Please, Aang. Don’t do this, she thinks, while Fong is still shouting.

“It was just a trick to trigger the Avatar State!” He says triumphantly. “And it worked!”

Aang turns to face Fong, his face twisted in anger. He lands on the ground, when Katara sees a flash of something . . . blue? before the glow fades and he collapses to the ground. 

Fong twists his wrist, and she’s free. Katara runs over to Aang and envelopes him in a tight hug.

“I’m sorry, Katara,” He says regretfully. “I hope you never have to see me like that again.”

The pain fades, and she can breathe easy again. She buries her head in Aang’s shoulder, and lets herself cry in relief that he’s safe. 

 

“What’s going on with you?” Katara asks Sokka after the fifth time he’s rushed ahead of Suki to make sure her path is clear, or that she won’t step in a puddle or something.

“Nothing!” He says defensively, glaring at her. “Okay, maybe I’ve been acting a little-”

“Crazy?” 

“Worried. But it’s only because I care about her! I don’t want Suki to get hurt.” Like Yue, he doesn’t have to say. 

“Sokka, if you keep this up, she’ll be the one hurting you.” She rests a hand on his shoulder. “Look, I know you want to keep her safe. But you need to let her live her life, too.”

“I know,” Sokka says, and although Katara can tell there’s more to it than this, she doesn’t push. Whatever it is, he can tell her when he’s ready. And thankfully, after they talk, Sokka’s freakouts go from every thirty seconds to every ten minutes, which she knows Suki is grateful for as well. 

 

Katara finds Aang outside while Ying and Than care for their new baby. 

“I thought I was trying to be strong.” He says, his back still turned. “But really, I was just running away from my feelings. Seeing this family together, so full of happiness and love-it’s reminded me how I feel about Appa . . . and I how I feel about you.”

Wordlessly, she embraces him, tears falling down her cheeks. 

“I’m proud of you, Aang,” Katara says, and she really means it. She knows how much losing Appa hurt him, and she knows how hard it is to stop bottling up what you feel and start letting it out. “And I’ll stand by you, no matter what.”
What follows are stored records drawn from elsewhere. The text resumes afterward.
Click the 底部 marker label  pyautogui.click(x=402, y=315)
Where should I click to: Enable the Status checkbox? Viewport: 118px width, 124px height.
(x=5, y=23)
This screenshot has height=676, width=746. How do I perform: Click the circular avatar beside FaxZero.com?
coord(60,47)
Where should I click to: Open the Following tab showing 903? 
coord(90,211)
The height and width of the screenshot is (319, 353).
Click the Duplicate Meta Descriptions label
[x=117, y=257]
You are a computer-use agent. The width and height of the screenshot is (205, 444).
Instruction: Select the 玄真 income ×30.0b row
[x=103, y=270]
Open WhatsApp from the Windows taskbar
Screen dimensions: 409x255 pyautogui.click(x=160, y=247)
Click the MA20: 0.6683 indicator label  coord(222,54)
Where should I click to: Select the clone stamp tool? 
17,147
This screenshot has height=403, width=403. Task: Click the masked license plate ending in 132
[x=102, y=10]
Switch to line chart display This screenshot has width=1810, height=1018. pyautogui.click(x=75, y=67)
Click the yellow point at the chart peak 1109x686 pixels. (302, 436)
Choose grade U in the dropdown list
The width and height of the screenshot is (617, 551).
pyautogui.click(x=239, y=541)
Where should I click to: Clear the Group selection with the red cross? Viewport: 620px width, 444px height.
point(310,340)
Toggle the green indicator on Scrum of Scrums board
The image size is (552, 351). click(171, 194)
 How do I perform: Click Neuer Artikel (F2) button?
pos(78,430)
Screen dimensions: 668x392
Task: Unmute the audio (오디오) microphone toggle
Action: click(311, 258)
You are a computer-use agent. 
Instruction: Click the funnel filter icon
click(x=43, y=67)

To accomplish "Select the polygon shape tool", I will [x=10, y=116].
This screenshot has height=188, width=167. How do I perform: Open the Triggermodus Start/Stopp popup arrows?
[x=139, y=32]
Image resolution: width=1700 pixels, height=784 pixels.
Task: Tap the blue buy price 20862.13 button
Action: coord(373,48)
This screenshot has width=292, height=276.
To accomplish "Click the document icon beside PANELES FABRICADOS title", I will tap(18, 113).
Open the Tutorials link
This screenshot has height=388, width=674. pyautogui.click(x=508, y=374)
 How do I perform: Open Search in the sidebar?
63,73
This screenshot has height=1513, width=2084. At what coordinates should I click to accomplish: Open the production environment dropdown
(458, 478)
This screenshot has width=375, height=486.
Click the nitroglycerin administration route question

Aang smiles at her. “Thank you, Katara. I promise, I’ll find Appa as fast as I can. I just need to do this.”

He unfolds his glider with a snap of his wrist, and flies up into the air. She stays and watches his receding form for a long time. 

 

“I thought you had changed!” Katara shouts, flinging her water whips back at Zuko. Infuriatingly, her eyes burn with tears. Had what she said meant nothing to him? Had he been playing her all along, like some sick joke?

“I have changed.” He shoots back, and she wants to scream at him. She should never have trusted him, never should have thought he could rise above his nation’s cruelty. 

She knocks his firebending away easily, until she jerks in surprise when the crystals explode behind her. She turns for a fraction of a second to see Azula, dressed in Earth Kingdom green, stride out of the smoke. 

She gulps, but regains her determination to throw a wave of water against Azula. She blocks it, and it’s back to trading blows until she’s knocked off her feet. 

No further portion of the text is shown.